The main factor holding me back was finding a way to display the music that was not too hard on my eyes, portable, simple to use, good resolution, and had a screen size similar to a piano book. Most people who go this route choose a 13″ iPad Pro. That doesn’t interest me largely because it’s $1299 (before case and pen)… and because I don’t like the walled garden of Apple products. So I stuck with paper.

Then I found a video talking about the TCL NXTPaper 14. Some key stats:

  • 14.3″ screen
  • “E-paper” mode
  • Included case
  • Included pen
  • 10,000 mAh battery
  • Android
  • 2400×1600 resolution

It checked all the boxes for me but what about price? $339! It’s bonkers! Surely it wouldn’t actually live up to the hype, but I ordered it to find out. I’m happy to say that this device is perfect for my use case. The only minor disappointment is that the e-paper mode is basically just a digital filter applied to the screen, but looking at a screen to play instead of paper has worked out fine for me. The battery life is incredible. I don’t worry about turning it on and off all the time (which is good because it doesn’t boot quickly) and I just charge it every couple weeks.

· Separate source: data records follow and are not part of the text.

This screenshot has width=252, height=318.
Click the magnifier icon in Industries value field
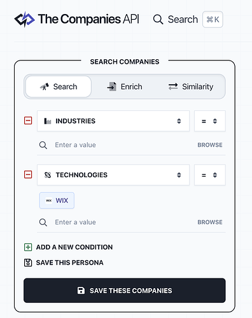tap(43, 145)
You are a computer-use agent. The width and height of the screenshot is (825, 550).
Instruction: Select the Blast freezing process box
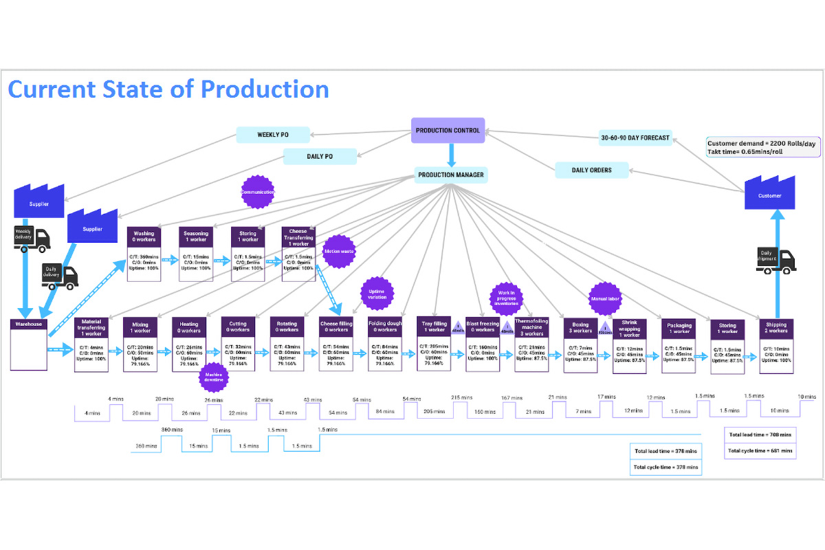tap(483, 344)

A big advantage of having a digital screen is that I don’t have to turn pages with my hands. I purchased the PageFlip Firefly pedal which connects easily to the pedal over Bluetooth. I got this one largely because it can be powered by a USB cable but after using it for weeks and only having the battery level go down about 10%, I’m thinking that really doesn’t matter. The hardest part is getting used to having my left foot in action. It’s pretty easy at home, but I’ve found it more difficult in live performances at church because of the way my legs fit under the piano and because I’m wearing shoes so it’s harder to be sure that I have my foot in the right spot before I press the pedal.

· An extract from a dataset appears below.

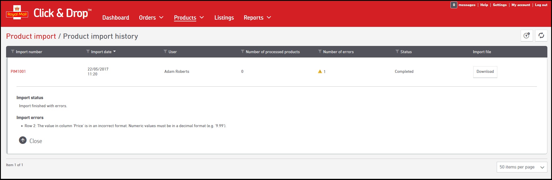
Task: Collapse details with the Close arrow
Action: 23,140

For software I’m using Mobile Sheets. There are a lot of different ones out there but this one seemed to fit me the best from the reviews I watched. While I would probably make some small tweaks to the UX, it’s great and I’m confidently spending time building up my database of music in that tool. (Also, I learned that it stores its data in sqllite and I could use GitHub Copilot to suck my data out into any other format if needed in the future.)

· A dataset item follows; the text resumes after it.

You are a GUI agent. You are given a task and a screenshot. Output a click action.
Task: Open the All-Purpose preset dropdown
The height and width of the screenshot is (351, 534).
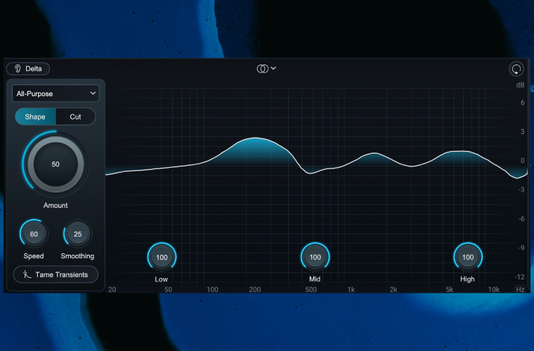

The final(?) piece of the puzzle is digitizing my music. A lot of the stuff I’ve bought lately has already been digital, but I still have tons of physical books that are used every day. I started using the flatbed scanner on top of my printer and that works fine, but for some sheet music, it barely fit onto that scanner bed so I spent way too much time rescanning the pages to make sure I got them all. So I bought a Plustek Optic Slim 1680 which can scan up to 11.69″ x 17″. That gives me plenty of wiggle room to just set the page on the scanner and be confident that it will all be captured.

Once I scan the pages in, there’s a lot of work to get the pages straightened, adjust the image to hide bleed through, crop out borders, split the files into songs, combine the files into PDFs, and name the PDFs. I did that once and then realized I could probably write software to do that. GitHub Copilot to the rescue! Writing an app that generates a visual output is an interesting challenge compared to my normal work so it took me a few rounds, but eventually, I got a perfectly customized app that sucks in all my raw image scans and spits out beautiful organized music that feeds right into Mobile Sheets. A day or two after I finished that, I realized that Mobile Sheets has a lot of this built in… but… I still like having a separate app so that all of this goodness isn’t locked inside of that app.

So this is quite a journey and I still have a lot of scanning left to do, but I’ve already been through two Sundays of playing at church and it’s really nice to not be constantly swapping books while I play and have less gap in the music while I turn pages. There’s still a learning curve but I’m very happy with the change.